Exercise
Reproduce the entries exactly, beginning with the line containing "This screenshot has" and ending with their last line, both included.

Collected data:
· · · ·
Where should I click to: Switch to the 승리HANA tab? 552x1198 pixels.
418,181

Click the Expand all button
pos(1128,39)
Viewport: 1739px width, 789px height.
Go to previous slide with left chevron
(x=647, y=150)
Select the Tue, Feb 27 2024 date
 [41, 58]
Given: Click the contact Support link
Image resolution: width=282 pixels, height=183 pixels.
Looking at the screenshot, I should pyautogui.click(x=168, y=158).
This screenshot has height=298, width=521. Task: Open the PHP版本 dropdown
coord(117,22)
· · · ·
Answer area
This screenshot has height=298, width=521. Task: Open the PHP版本 dropdown
coord(117,22)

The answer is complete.